In the breakout session of the window division, the talk turned to cultural differences and Architectural Testing’s Henry Taylor, who was representing AAMA, attempted to explain some of these differences which include:
• Average manufacturer size (WDMA average is big, AAMA average is small);
• Technical expectations are different;
• In AAMA, manufacturers and suppliers have an equal vote, while this is not the case at WDMA.
• The value of AAMA to the architectural/commercial area;
• Concerns about installation programs;
• The meetings of the two organizations are different; and
• AAMA includes some decorative ornamental hardware members who will be left out, should the merger occur.
AAMA Members Discuss Merger
At AAMA’s annual meeting, members of the consolidation team offered the same presentation as was given at WDMA. However, AAMA members seemed to ask more questions in the general session that dealt with a few key issues.
When Chris Fuldner, AAMA president, opened up the discussion for questions, one came from Wasco’s Chris Magnuson who wondered if commercial skylights would be part of the new organization.
It was noted that while most AAMA members represent commercial skylights and most WDMA members represent residential, both will be part of the new organization.
One point of contention was the fact that should the two organizations consolidate the railing and decking companies now part of AAMA would be excluded from the new association. However, it was pointed out that AAMA will set up a new organization for the members that are not part of fenestration products which will be supported by AAMA staff.
Some of the companies present who represent railing and decking questioned why they were approached three years ago to join only to be excluded now.
“It’s about focus and a strategic plan with the input of extruders,” said Garries.
He pointed out that the testing and durability are the same for windows and doors as railing and fencing thus it was a natural occurrence for these members to be part of AAMA.
“We didn’t understand that it would get that large,” said Garries. “AAMA came to that realization when the strategic plan was being developed. They don’t have the resources to cover products outside of fenestration. They determined the need to focus dollars and resources.”
Voicing support for the railing and decking companies, Taylor claims these groups were assured their needs would be heard during the consolidation discussions.
“The team has decided there will be nothing outside of window and door products. With the exception of Henry Taylor, that’s the agreement of the group,” said Fuldner.
Another point of contention was the role of suppliers in the new organization, should the merger occur.

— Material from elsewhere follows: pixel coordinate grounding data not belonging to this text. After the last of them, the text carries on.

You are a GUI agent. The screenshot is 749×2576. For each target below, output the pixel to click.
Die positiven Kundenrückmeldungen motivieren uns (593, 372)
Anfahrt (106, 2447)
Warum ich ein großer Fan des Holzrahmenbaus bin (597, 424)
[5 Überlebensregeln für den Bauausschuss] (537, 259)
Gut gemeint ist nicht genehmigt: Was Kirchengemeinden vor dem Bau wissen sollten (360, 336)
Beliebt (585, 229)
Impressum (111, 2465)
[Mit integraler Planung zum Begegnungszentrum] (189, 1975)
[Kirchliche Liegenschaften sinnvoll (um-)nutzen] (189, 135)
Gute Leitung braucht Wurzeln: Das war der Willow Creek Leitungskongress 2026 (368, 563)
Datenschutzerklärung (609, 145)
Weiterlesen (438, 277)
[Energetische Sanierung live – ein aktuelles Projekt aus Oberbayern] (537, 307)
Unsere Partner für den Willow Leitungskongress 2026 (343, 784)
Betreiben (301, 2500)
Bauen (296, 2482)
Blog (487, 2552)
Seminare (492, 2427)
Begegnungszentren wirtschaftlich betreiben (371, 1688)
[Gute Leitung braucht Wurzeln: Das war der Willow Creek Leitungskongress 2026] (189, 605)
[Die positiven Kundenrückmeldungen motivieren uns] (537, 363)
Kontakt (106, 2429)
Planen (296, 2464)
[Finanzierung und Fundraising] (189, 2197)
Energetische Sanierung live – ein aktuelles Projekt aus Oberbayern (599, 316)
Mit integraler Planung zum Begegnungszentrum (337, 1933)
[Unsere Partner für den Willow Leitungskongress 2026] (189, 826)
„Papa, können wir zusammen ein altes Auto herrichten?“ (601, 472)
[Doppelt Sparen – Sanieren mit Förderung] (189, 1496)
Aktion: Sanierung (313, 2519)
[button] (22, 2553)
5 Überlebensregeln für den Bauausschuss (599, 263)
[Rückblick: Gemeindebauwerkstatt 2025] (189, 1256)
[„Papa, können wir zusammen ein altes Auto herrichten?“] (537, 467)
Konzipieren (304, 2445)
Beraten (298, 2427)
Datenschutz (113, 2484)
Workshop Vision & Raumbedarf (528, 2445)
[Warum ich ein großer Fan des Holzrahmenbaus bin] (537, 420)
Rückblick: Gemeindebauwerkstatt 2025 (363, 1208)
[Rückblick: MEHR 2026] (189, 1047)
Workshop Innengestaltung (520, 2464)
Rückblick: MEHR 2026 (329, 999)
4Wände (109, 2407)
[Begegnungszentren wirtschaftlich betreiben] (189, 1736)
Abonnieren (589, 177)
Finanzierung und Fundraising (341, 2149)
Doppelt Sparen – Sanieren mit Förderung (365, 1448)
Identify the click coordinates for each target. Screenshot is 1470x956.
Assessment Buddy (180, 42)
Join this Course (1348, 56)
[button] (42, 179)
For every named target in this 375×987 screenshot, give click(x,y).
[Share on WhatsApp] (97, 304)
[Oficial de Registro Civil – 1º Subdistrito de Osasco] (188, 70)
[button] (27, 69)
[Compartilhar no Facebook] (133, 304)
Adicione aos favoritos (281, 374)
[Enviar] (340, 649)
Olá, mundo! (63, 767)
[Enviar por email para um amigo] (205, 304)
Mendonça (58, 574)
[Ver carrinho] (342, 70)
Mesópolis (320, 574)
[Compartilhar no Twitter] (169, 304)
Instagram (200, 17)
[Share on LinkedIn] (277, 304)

Fuldner said the new board would consist of eight members from each organization, including supplier members though the number of supplier members has not yet been decided.
A discussion then ensued surrounding supplier and manufacturer members when John Lewis of TRACO asked if the new board will be split equally between residential and commercial.
“You’ve just stumbled onto one of our roadblocks,” replied Fuldner, who said there are more residential members in both organizations.
The consolidation team is considering a super majority process to keep such a diverse group together.
Suppliers would work alongside manufacturer members on the whole unit standards but won’t get to vote on the final standard, a point with which many suppliers voiced concern.
According to Simpson, the board can review any standard and vote it down, though the majority of board members will be manufacturers.
“Why is WDMA pushing so hard to keep suppliers off the board that they’re jeopardizing this consolidation?,” asked Scott Warner of Architectural Testing.
“Our whole association is based on windows, doors and skylights,’ said Garries. “The suppliers’ best interest is to support the manufacturers.”
Next steps? The consolidation team was scheduled to meet in April and will present a proposal to the membership later in 2005.